The rise of high-deductible health plans (HDHPs), and the commensurate rise of patient self-pay, has hospital finance executives racing to adjust to this new payment mix. As they have discovered, it’s a very different ballgame from negotiating with large insurance companies well versed in the intricacies of hospital finance.
Hospitals and health systems are looking at other sectors of the economy that work to help consumers finance their purchases, and have begun adopting responsive payment program models to make health care bills simple and manageable for patients. These models try to balance the threat of reduced collections with the equally challenging threat of failing to meet quality metrics tied to pay-for-performance. Why? Research from the Federal Reserve indicates that 54 percent of American adults lack the funds for unbudgeted expenses. They often can’t pay the high out-of-pocket costs associated with their healthcare, so they put off physician visits and even care, and risk getting sick or worsening an already existing condition.
Responsive payment models help hospitals and health systems fulfill their twin mission to protect patients and preserve their own sustainability. But adopting these new models isn’t an overnight fix. Before setting up a responsive payment program for patient collections, here are a few guidelines to follow:
Strike the right balance between in-house capacity and external assistance. As a hospital finance department pivots from “billing” to “payments,” it will require new skills and technologies from external partners. Leadership must forge an effective relationship between the outside expertise and the institutional knowledge and capabilities of the skilled players already on their finance team.
Offer flexible options for payment plan duration and amounts. Investing in analytics-based segmentation, based on ability and propensity to pay, should be thoroughly analyzed in terms of which ranges produce the highest yields for which balances. Installment amounts produce the highest yields.
Provide multi-modal methods of activating the plan. Make sure any payment plan can be self-activated in the mode they choose. Whether it’s via paper check, online or via mobile phone, the method of activation should be seamless and easy to use for every patient.
Roll-up new balances. The ability to combine new balances with existing ones is critical—especially for ongoing care and balances of other family members. It also helps to streamline the overall payment process for the patient.
Protect credit card data. Healthcare data breaches have steadily increased since 2015, and most were due to hacking. Half of patients still pay by check, but the rise of patient pay will likely transition many to make payments via credit card.
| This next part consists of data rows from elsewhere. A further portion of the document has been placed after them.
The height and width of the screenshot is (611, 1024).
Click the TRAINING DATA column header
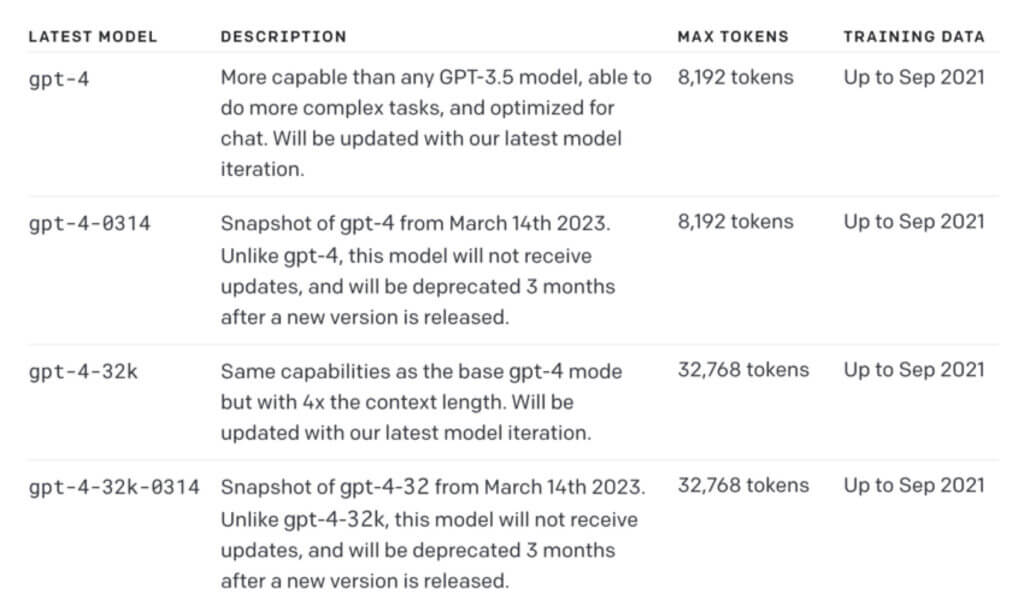[x=914, y=37]
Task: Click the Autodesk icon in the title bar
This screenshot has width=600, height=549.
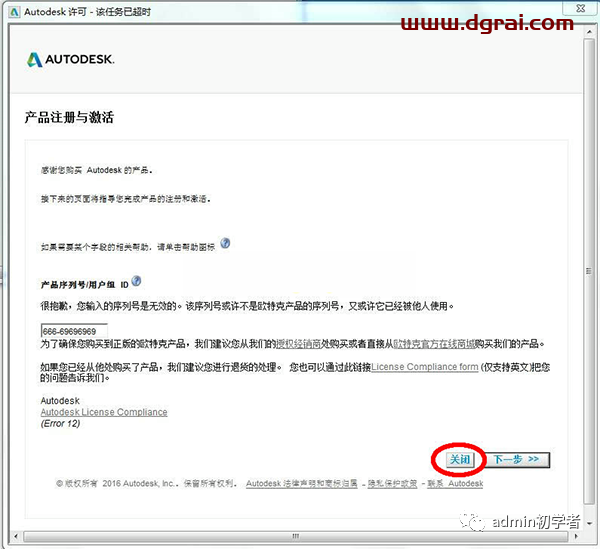Action: [x=13, y=13]
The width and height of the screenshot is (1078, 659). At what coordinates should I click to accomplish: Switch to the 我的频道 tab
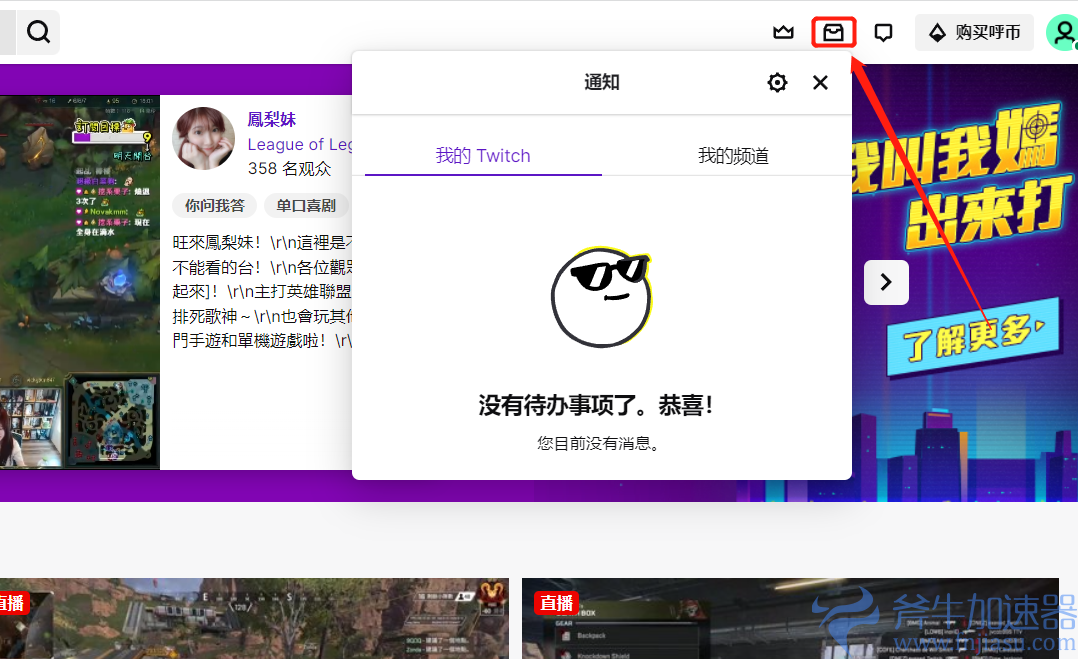(x=733, y=156)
A responsive payment program must have the security to protect that data. Validation by the Payment Card Industry Council signals the credit card security is as robust as possible.
Build in analytics—and use it! A responsive payment program will generate a lot of data to help hospitals discern valuable insights for future adjustments and system refinements. Make sure the data generated is in an easy-to-access format—one that a technical or non-technical person can use. If you and your staff can’t access it, you won’t use it.
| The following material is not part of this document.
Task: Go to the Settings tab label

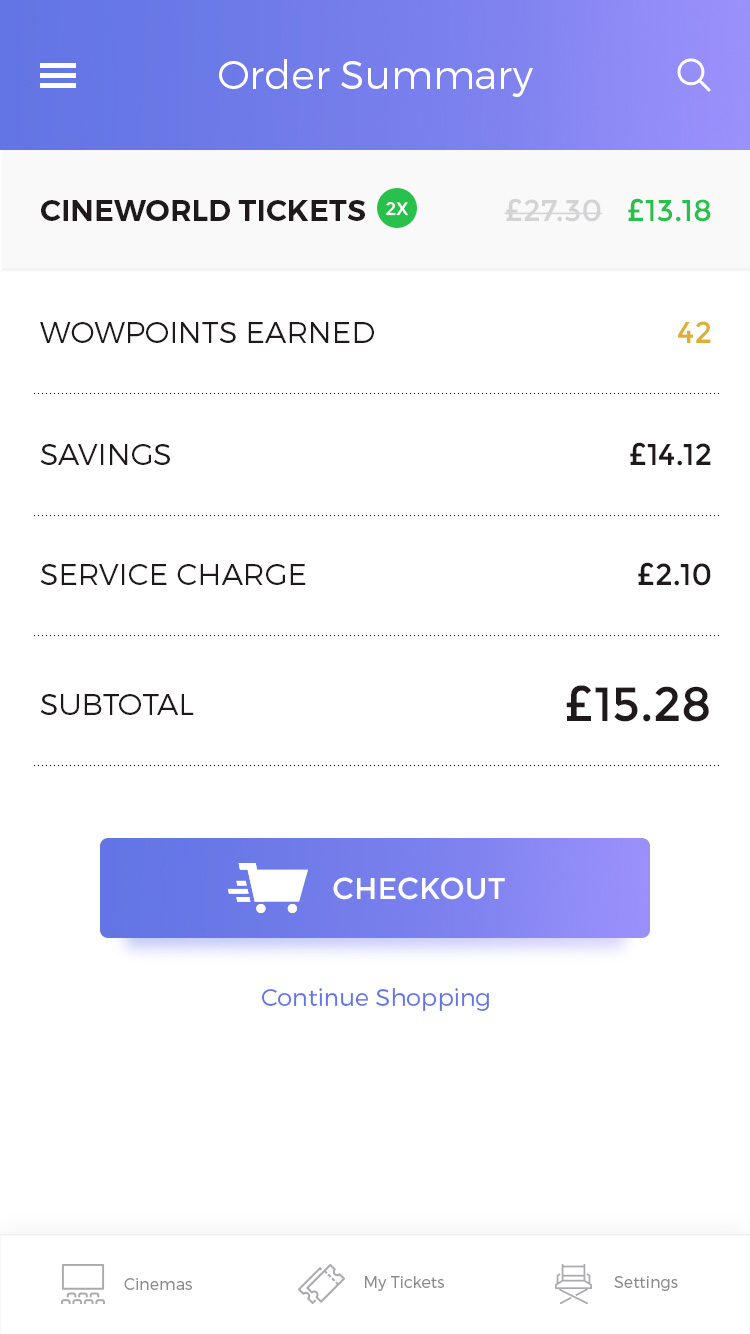Action: point(646,1282)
The rise of patient self-pay has initiated a new relationship with patients. Launching a responsive payment program requires financial executives to think less like a bill collector and more like financial support partners for patients. It is both good medicine and sound financial stewardship for today’s hospitals and health systems.
 “Report on the Economic Well-Being of U.S. Households in 2016.” Board of Governors of the Federal Reserve. May 2017. See p. 23.